I raised a query with the Omnipod specialist and the DSN about 'tunnelling' - I posted recently about higher than normal BG for a couple of weeks and was finding that when removing the pump at the end of its cycle, my skin was wet with insulin, so it clearly wasn't entering my system effectively. Following advice on here, extending bolus if I was using more than around 6 units helped massively.

One of the other attendees said that they had been moved from Fiasp to Novorapid due to similar issues, and also the insulin occasionally crystallising in the pump.

The Omnipod specialist had never heard of this before. Initially they thought it was an injection site issue - but I rotate 6 areas of my body (upper arms, abdomen and lower back). She and the DSN stated that Fiasp is recommended for those injecting who find Novorapid too slow acting, that Novorapid is recommended for the Omnipod systems and that I should consider switching back to Novorapid "There's not really any need to use Fiasp when pumping. You aren't going to see the benefits of Fiasp that you were when injecting".
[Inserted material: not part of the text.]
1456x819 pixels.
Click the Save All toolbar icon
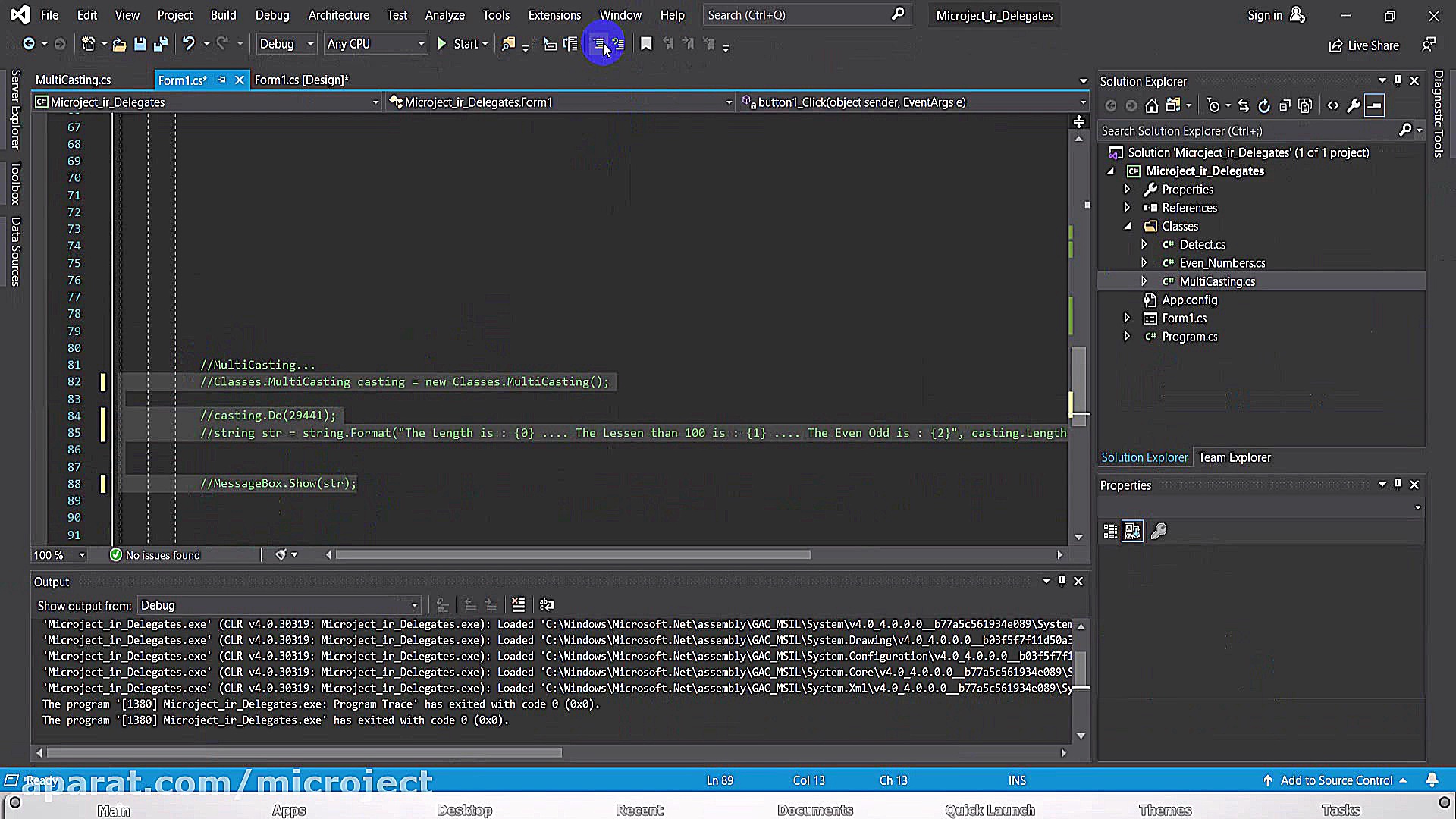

Anyone else encountered any issues with Fiasp & pumps?
 
Although I have not experienced issues pumping with Fiasp, I have heard that some people find Fiasp more "sticky" and it can "gum up" the pump.
As I say, not an issue I have had but certainly something I have heard from my DSN and read,

When it comes to benefits of using Fiasp with a pump, I have found it is very beneficial. Not only in terms of pre-bolusing but also in terms of the effect of changing basal. For example, I do not have to suspend my basal for exercise as early as I did with NovoRapid.
I do not have HCL but I have auto-suspend (basal suspends when BG is heading towards a hypo). Again the extra responsiveness and short activity period means this is more effective with Fiasp.
 
I've used Fiasp for years in my pump.
An 80/20 split is what I use for most meals any snacks then it's a straight bolus. I also make sure the set is changed bang on the 3 days, if not a bit sooner.
Look at the speed your insulin is pumped when doing a bolus. There's a fast and or normal (slower) bolus. Use the slower.
 
Been fiasp user for many years now all while using Omnipod pumps, currently using Omnipod 5 & not had any issues with fiasp insulin delivery or absorption.
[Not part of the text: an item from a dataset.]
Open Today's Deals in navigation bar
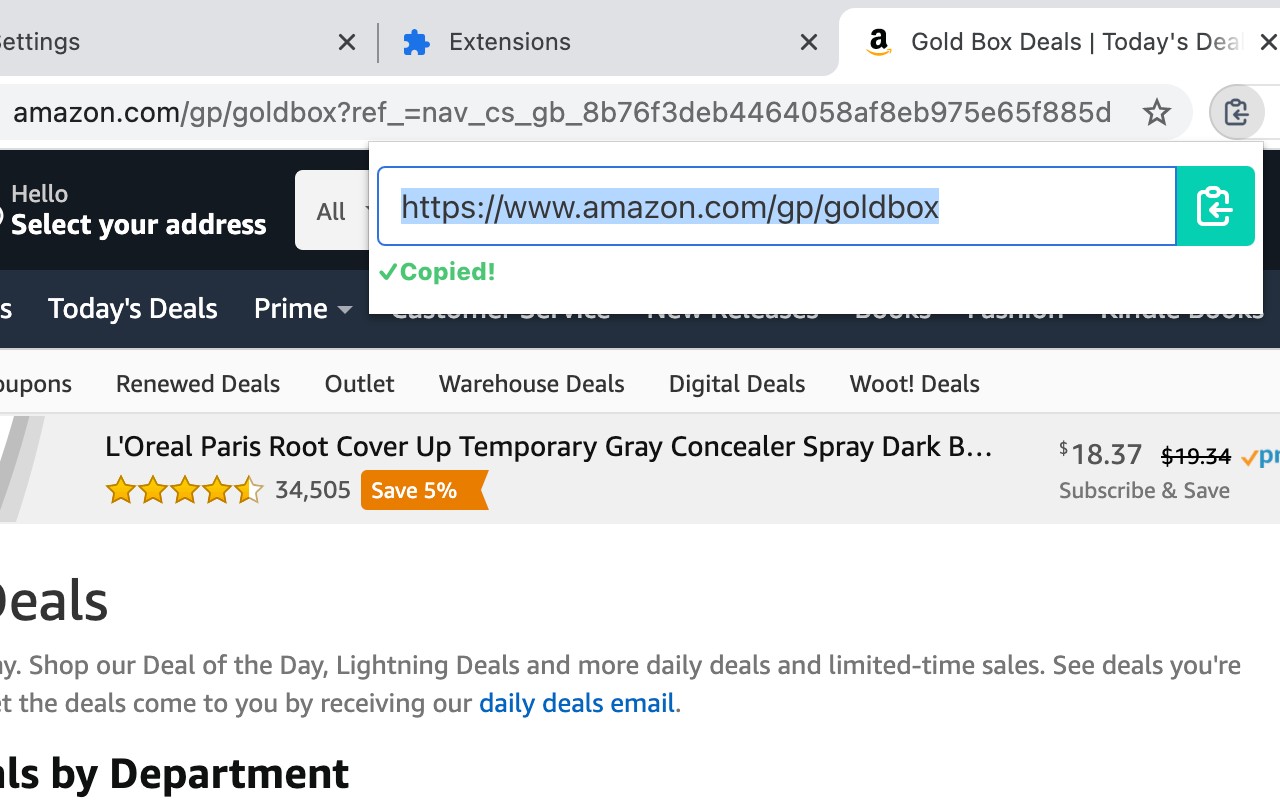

Regards to fiasp being faster than novorapid, do find this is the case in pump, it works slightly faster than novo & doesn't hang around for as long in own experience.
 
The Omnipod specialist had never heard of this before.

I'm always a little suspicious when pros say this - I mean if we on the forum, with our modest experience and exposure all think "Ah yeah, that's a thing" then surely someone who does this for a living will have come across it?!?

Infusion sites are the weak link for sure. Had to swap my set early this evening because a day of chasing highs convinced me there was some sort of tunneling/malabsorption going on. 12 hours of BG chaos, and now everything meekly pootling as expected.

On the old tSlim I sometimes could rub the set sticky and smell the insulin at the site. I'm very careful with the Autosoft/Mio style self-serting sets now as I'm aware there's a point between initial tack-insertion and fully fixing the site where movement can happen, which I assume is where the tunneling begins.